Procurada pela reportagem, a Polícia Federal afirma que as ocorrências de golpes, onde não há ressarcimento aos clientes vítimas, são tipificadas como estelionato e não são de atribuição investigativa da PF, já que não geraram prejuízo para a União. Essa responsabilidade cabe à Polícia Civil.
"As ocorrências de fraudes bancárias de atribuição da PF são classificadas como ?fraude?, tipificadas no artigo 155, inciso 4º-B, ou seja, geraram prejuízo para a Caixa Econômica Federal", diz a PF em nota.

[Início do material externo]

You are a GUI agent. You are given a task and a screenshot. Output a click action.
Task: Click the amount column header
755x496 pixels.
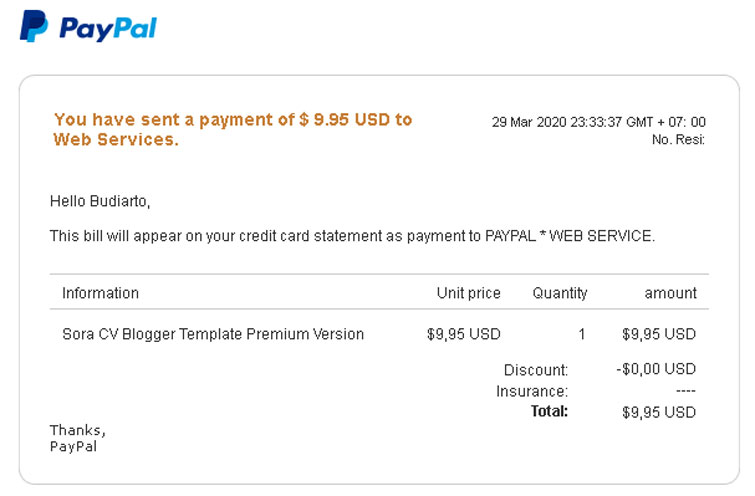click(x=670, y=293)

Ainda de acordo com a Polícia Federal, na grande maioria dos casos, os golpes praticados por meio das falsas centrais telefônicas não são ressarcidos pelos bancos aos clientes. Como o prejuízo fica com a pessoa física, a PF pouco atua nessa seara, mesmo quando correntistas da Caixa são vítimas.
COMO EVITAR O GOLPE
A Febraban orienta que clientes sempre verifiquem a origem das ligações e mensagens recebidas contendo solicitações de dados. "O banco nunca liga para o cliente pedindo senha nem o número do cartão e também nunca liga para pedir para realizar uma transferência ou qualquer pagamento."
"Ao receber uma ligação suspeita, o cliente deve desligar, pegar o número de telefone que está no cartão e ligar de outro telefone para tirar a limpo essa história", acrescenta a entidade.
De acordo com o pesquisador-chefe para a América Latina da empresa de cibersegurança Kaspersky, Fabio Assolini, o volume de chamadas nessas fraudes é tão grande que alguns golpistas até filtram as ligações recebidas para aceitar apenas aquelas feitas pelos números que receberam mensagens fraudulentas.
COMO RESOLVER?
Caso seja vítima de um golpe, a pessoa deve entrar em contato com a empresa, órgão ou instituição bancária, por meio dos canais oficiais para informar a ocorrência. Precisa também alterar senhas e conferir se há movimentações estranhas nas contas bancárias, segundo a Anatel.